Post by BlueTemplar »

nafira wrote:
Mon Jan 27, 2020 8:52 pm
As I see it, there's no intention of bringing Factorio to multi-threading since it can only benefit to those with big rigs and would make it worse for lower end hardware.
As someone that is on a 8-core FX-8320E (or is that considered "4 cores" now ?) that is slowly slipping into the low-end, I disagree ! :D
But yeah, multithreading is hard - so progress was slow since Supreme Commander 1 in 2007 has shown that having more than 1 core could indeed help with game performance !
Rseding wrote:Within a max 16~ millisecond time window (1 tick) there is very little room for threading to work. Something has to be incredibly slow for it to start taking up the majority of that time window and by the time that happens the time window is filled with "the entire game" so even if you do some how manage to take something that's consuming 1/4th of the time and make it take 1/4th again by running it on 4 threads (most systems don't have 4 spare threads and most tasks don't become 4 times faster by running on 4 threads) you still don't see a global 4x speedup in time-spent-per-tick.

What you do see a lot of the time is fragile and un-maintainable code with lots of bugs, race conditions, and maybe even worse performance in the typical case when you didn't hit that magical "used 4 milliseconds before adding threads" case.

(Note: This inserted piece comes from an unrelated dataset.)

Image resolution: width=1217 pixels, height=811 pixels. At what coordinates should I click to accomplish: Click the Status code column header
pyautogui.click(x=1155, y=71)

Threads have their uses but injecting them into the middle of a tight game logic loop has not been one that seems to make sense to me in the 4+ years I've been working on Factorio. Looking around and asking/talking with other game developers I've yet to meet one who has done that. They all use threads - we do as well - but they don't stick them in the middle of their tight game logic update loop.

If someone has manged to do it - and benefited largely from it. I would LOVE to talk to them and see how they did it and what kinds of gains they've gotten from it. I think I could learn so much from them (if they exist).
(Note that SupCom1 uses : )
Speed2CZ wrote:There are two major threads in FA:
sim - all simulation and AI
ren - all rendering and UI
those two eat the most performance, each on different core. The rest of the threads for sounds and what not wont take more than 5%
(So AFAIK you don't get much performance improvement over tri-core in it ?)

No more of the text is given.